Pimpinan organisasi agama khawatir keputusan GaGa tersebut akan merusak karakteristik Mary Magdalene yang notabene adalah sosok panutan dalam agama mereka.
- Tim WowKeren
- Senin, 11 April 2011 - 09:17 WIB
WowKeren - Penyanyi penuh sensasi Lady GaGa, kini kembali menghadapi kontroversi atas karya musik yang diciptakannya. Setelah sebelumnya single "Born This Way" sempat disensor oleh sebuah stasiun radio Malaysia, kini giliran "Judas" yang mendapatkan respon negatif dari kalangan masyarakat yang tergabung dalam komunitas agama.
Hal ini berawal dari keputusan GaGa yang akan berakting sebagai Mary Magdalene di video musik "Judas". Tindakan GaGa itulah yang kemudian memancing kritikan dari organisasi agama Khatolik, The Catholic League For Religious And Civil Rights (CLFRCR). Pimpinan yayasan tersebut menganggap keterlibatan GaGa di video itu menjadi sebuah hal yang tidak relevan dan dikhawatirkan akan merusak karakter Mary Magdalene yang notabene adalah sosok panutan di agama Kristen.

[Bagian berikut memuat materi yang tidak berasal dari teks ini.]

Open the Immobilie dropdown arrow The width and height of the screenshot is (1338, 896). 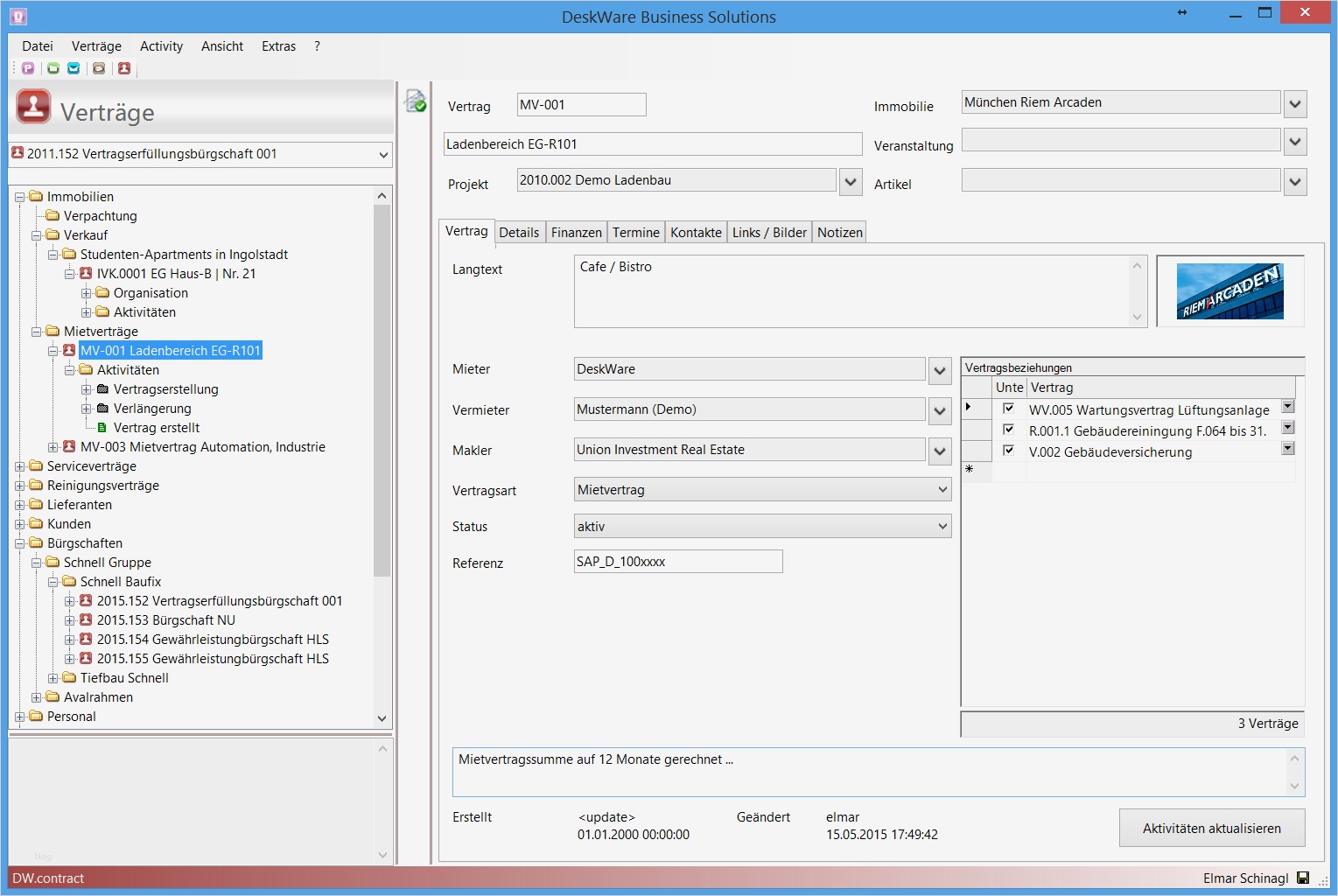[x=1295, y=104]
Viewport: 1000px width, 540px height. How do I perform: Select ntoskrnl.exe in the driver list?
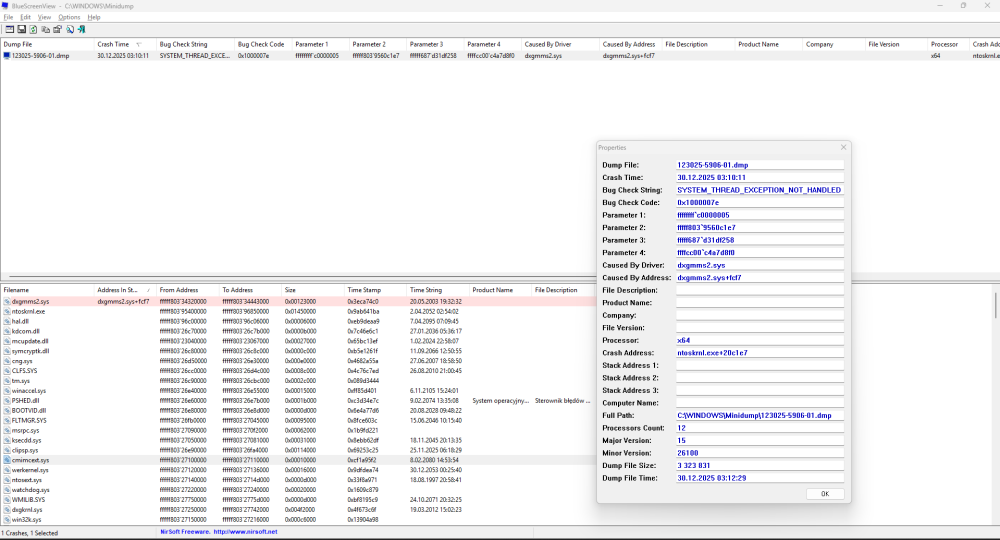coord(29,311)
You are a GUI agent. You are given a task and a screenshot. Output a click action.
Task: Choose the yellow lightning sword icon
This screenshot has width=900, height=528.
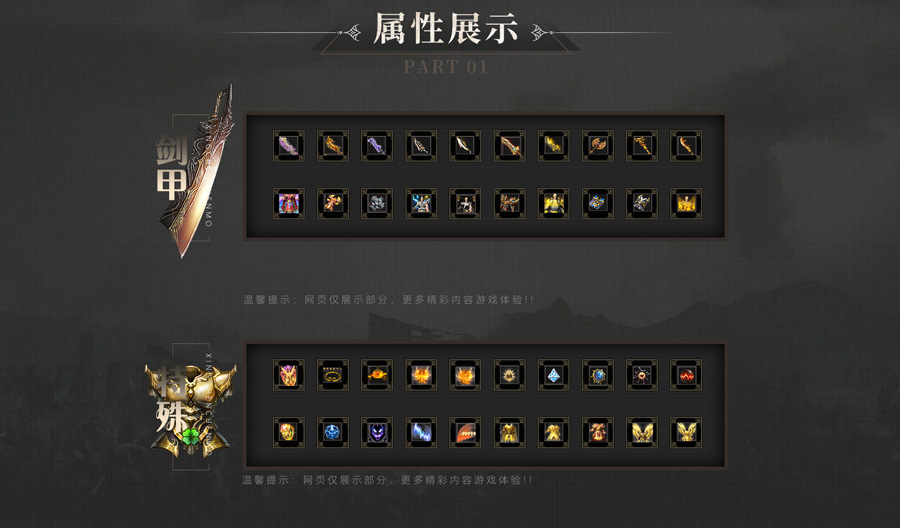point(553,146)
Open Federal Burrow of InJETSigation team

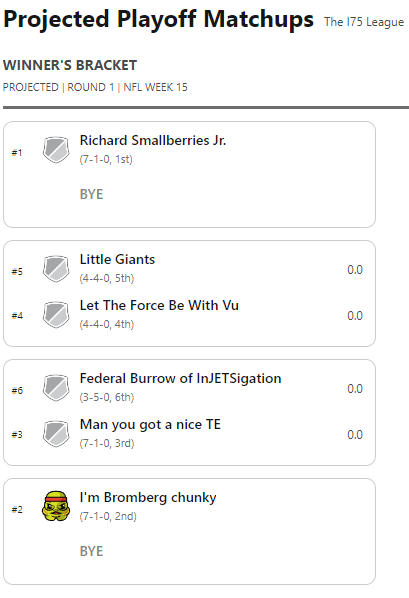click(x=180, y=378)
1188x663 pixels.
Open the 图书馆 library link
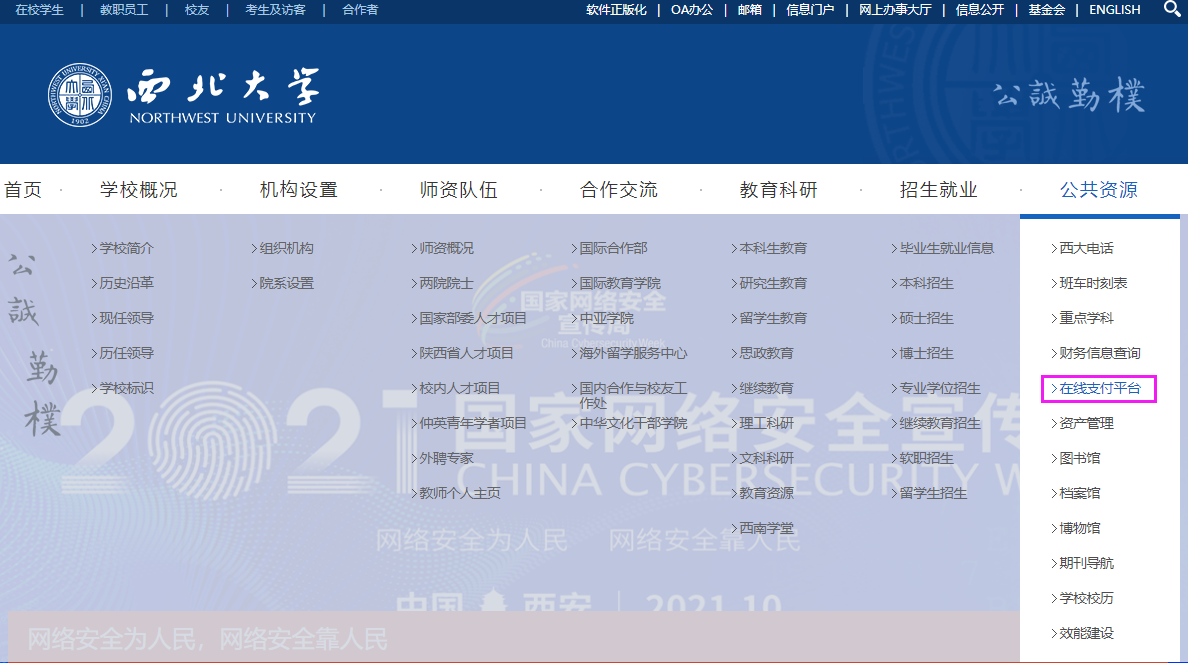coord(1079,458)
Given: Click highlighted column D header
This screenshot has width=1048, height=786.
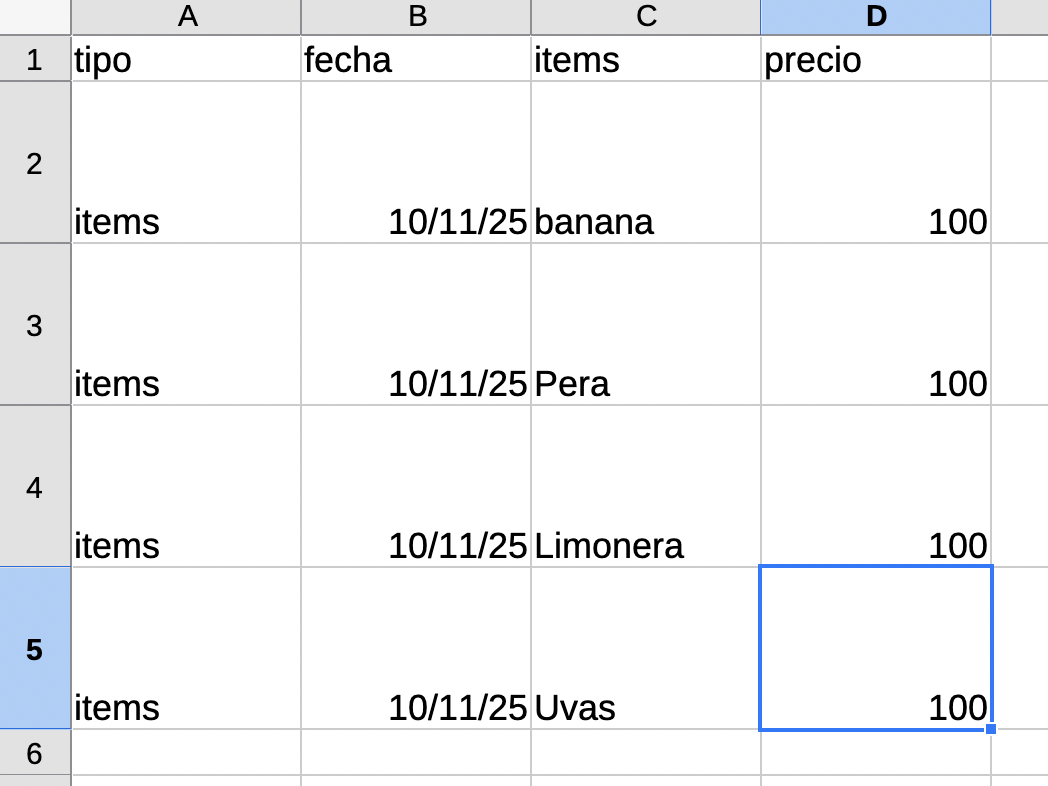Looking at the screenshot, I should click(x=876, y=17).
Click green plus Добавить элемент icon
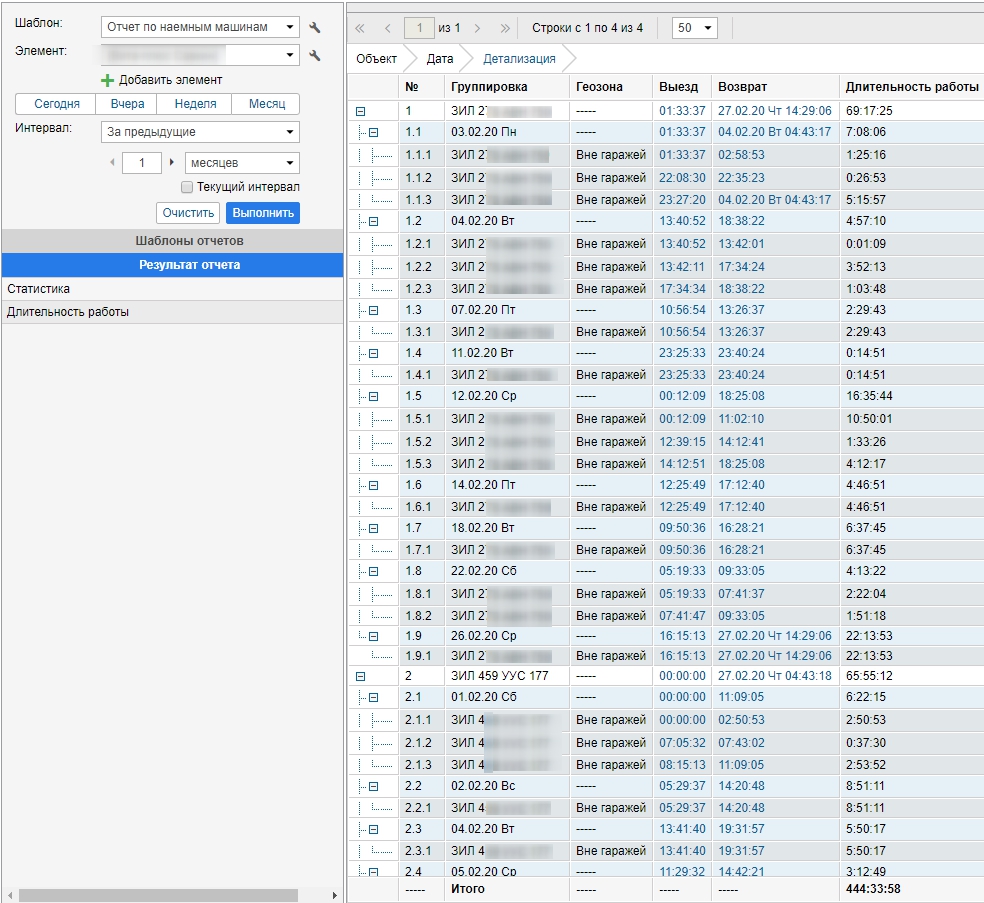Screen dimensions: 984x903 pyautogui.click(x=108, y=80)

"Seseorang yang berbakat dan itu adalah Lady GaGa. Aku rasa dia menjadi semakin tidak relevan," kata Bill Donahue, pimpinan organisasi CLFRCR sebagaimana dilansir NME. "Apakah ini satu-satunya cara untuk meningkatkan penampilannya? Ini tidak bisa dibenarkan, karena kita akan mendekati minggu suci dan perayaan Paskah."
Di sisi lain, Laurieann Gibson (koreografer Lady GaGa) membenarkan kabar terkait kritikan yang ditujukan kepada GaGa tersebut. Namun, ia dan GaGa memutuskan untuk tetap melanjutkan proyek penggarapan video musik tersebut meski dihujani kritikan dari banyak pihak.
"Aku akan menghadapi perubahan dan perdebatan sampai larut malam," kata Laurieann kepada The Hollywood Reporter. "Karena pada intinya ada dua sudut pandang yang berbeda dan aku akan menanggapinya seperti ini, 'Dengar, aku tidak ingin petir menyambarku! Aku percaya Injil dan Aku tidak akan berada di sana."
Laurieann bahkan tetap mempertahankan pendapatnya dan menyampaikan dengan tegas bahwa video musik "Judas" itu mengandung makna yang positif. Ia menganggap kalau "Judas" akan membawa kebaikan bagi orang-orang yang percaya pada Tuhan. Selain itu, Laurieann juga membantah bahwa single tersebut akan menyinggung pihak-pihak tertentu.